## Exercise
Reproduce the entries from the line containing "Viewport: 604px width, 604px height." through the line containing "Open KL-Webex-Share workspace", and leave the pictures out of your answer.

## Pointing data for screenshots
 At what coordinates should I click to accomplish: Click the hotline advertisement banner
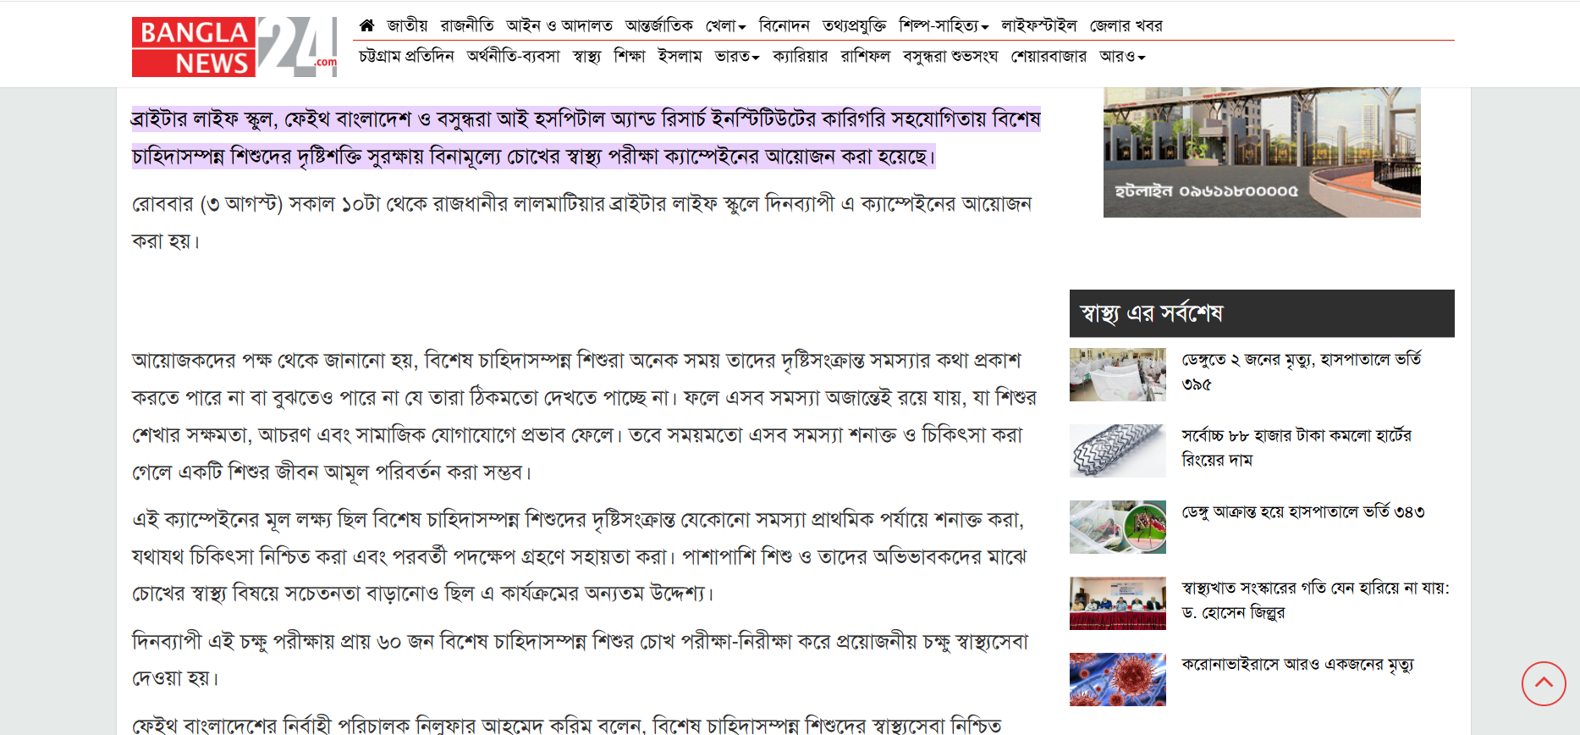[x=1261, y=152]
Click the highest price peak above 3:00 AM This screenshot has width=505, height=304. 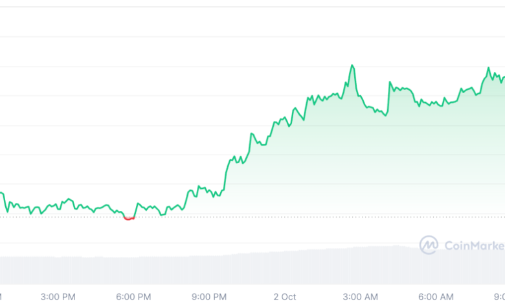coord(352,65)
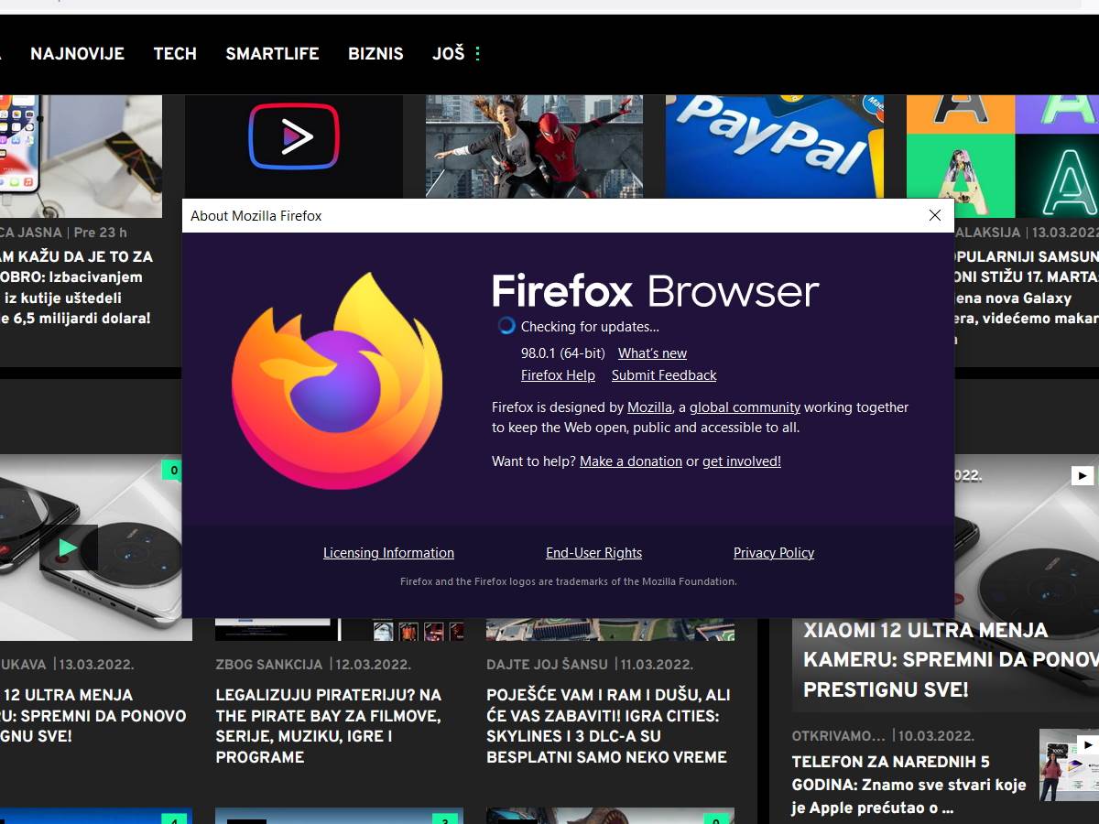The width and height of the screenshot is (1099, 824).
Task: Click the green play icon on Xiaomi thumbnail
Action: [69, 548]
==
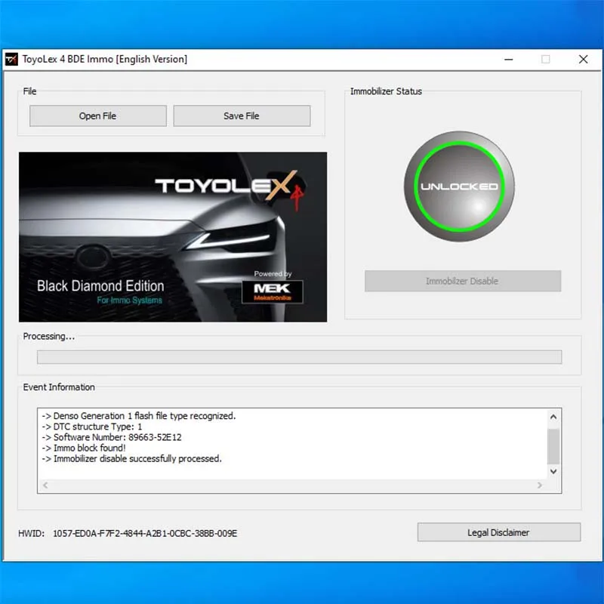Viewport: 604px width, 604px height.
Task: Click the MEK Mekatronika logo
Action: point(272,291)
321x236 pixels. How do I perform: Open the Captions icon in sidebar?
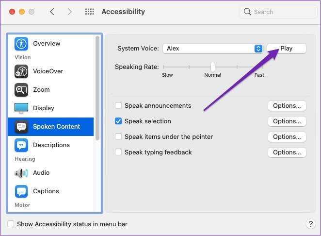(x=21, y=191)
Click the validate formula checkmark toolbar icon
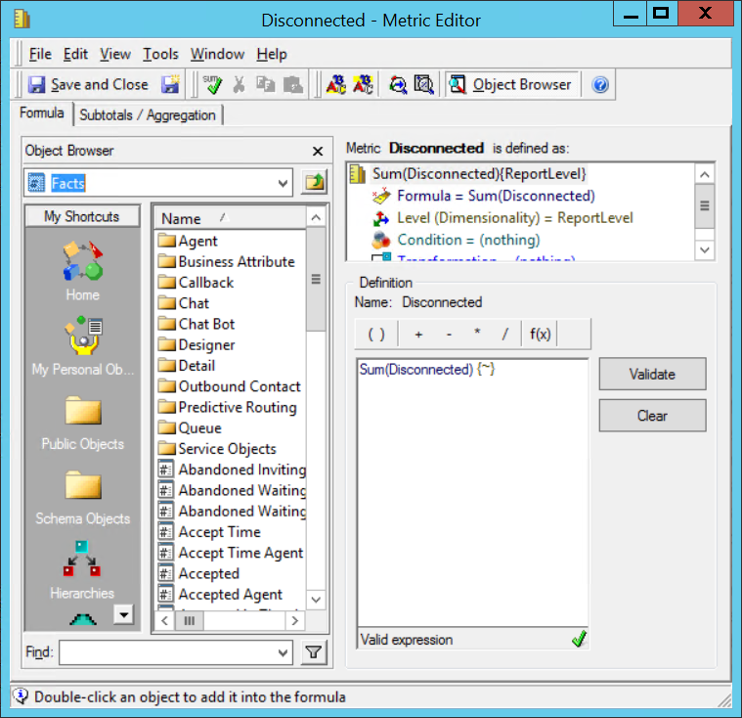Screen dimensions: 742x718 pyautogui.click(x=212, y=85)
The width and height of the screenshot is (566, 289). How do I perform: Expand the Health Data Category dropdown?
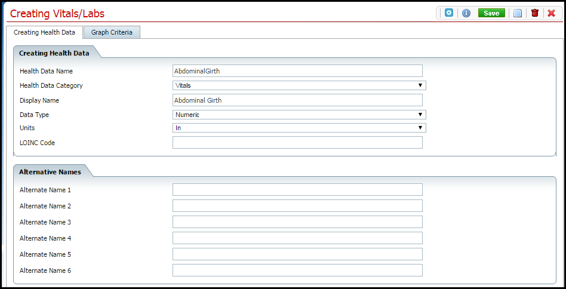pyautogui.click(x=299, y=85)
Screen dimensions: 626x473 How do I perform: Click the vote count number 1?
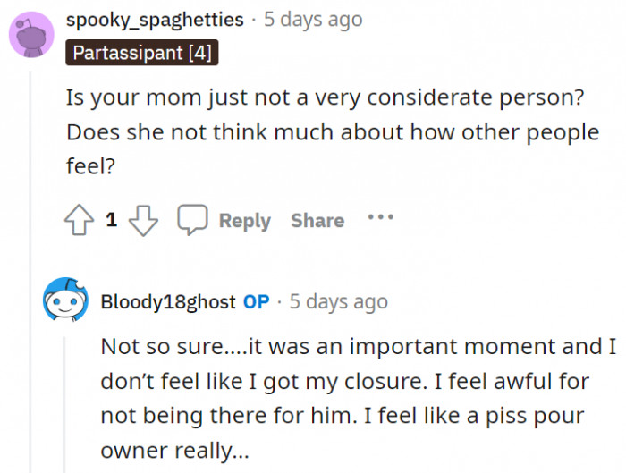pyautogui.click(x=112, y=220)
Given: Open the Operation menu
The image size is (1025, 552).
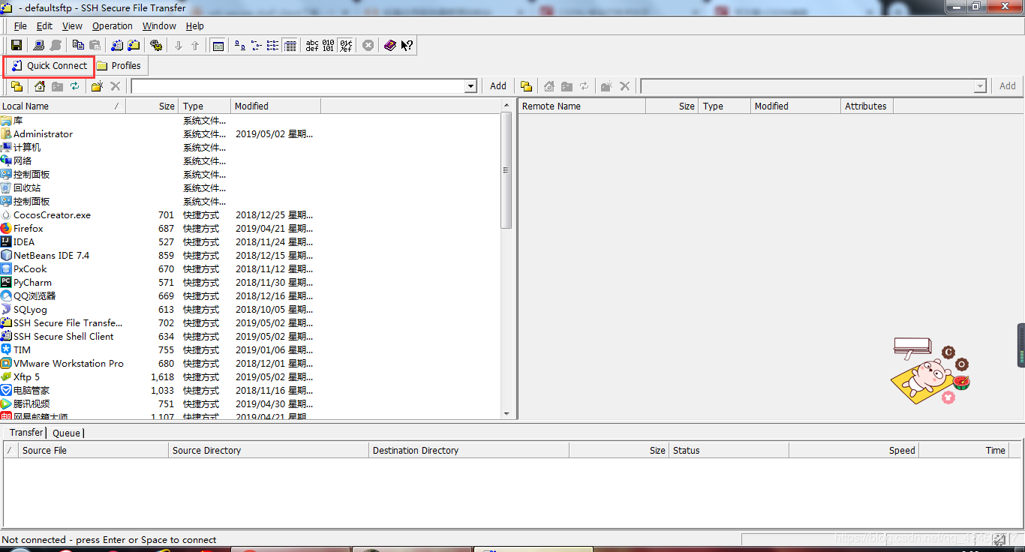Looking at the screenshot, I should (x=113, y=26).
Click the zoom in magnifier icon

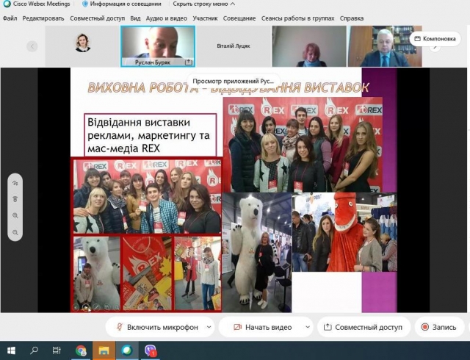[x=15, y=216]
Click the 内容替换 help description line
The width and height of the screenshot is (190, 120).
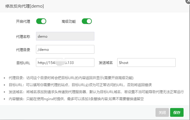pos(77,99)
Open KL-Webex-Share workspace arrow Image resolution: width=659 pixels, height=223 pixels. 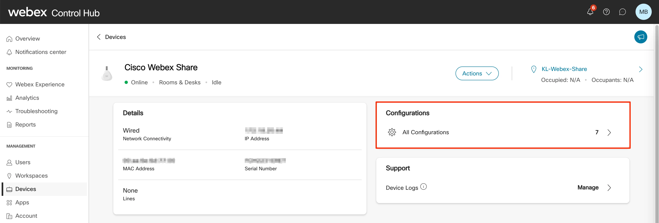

## Output of the exercise
Viewport: 604px width, 604px height.
Task: Click the MEK Mekatronika logo
Action: point(272,291)
321x236 pixels. How do I perform: Open the Captions icon in sidebar?
(x=21, y=191)
Click the validate formula checkmark toolbar icon
Screen dimensions: 742x718 pyautogui.click(x=212, y=85)
The width and height of the screenshot is (566, 289). How do I perform: Expand the Health Data Category dropdown?
pyautogui.click(x=299, y=85)
Screen dimensions: 626x473 How do I perform: Click the vote count number 1?
pyautogui.click(x=112, y=220)
Given: Open the Operation menu
The image size is (1025, 552).
Looking at the screenshot, I should (x=113, y=26).
Click the zoom in magnifier icon

[x=15, y=216]
Click the 内容替换 help description line
The width and height of the screenshot is (190, 120).
pos(77,99)
Open KL-Webex-Share workspace arrow Image resolution: width=659 pixels, height=223 pixels. 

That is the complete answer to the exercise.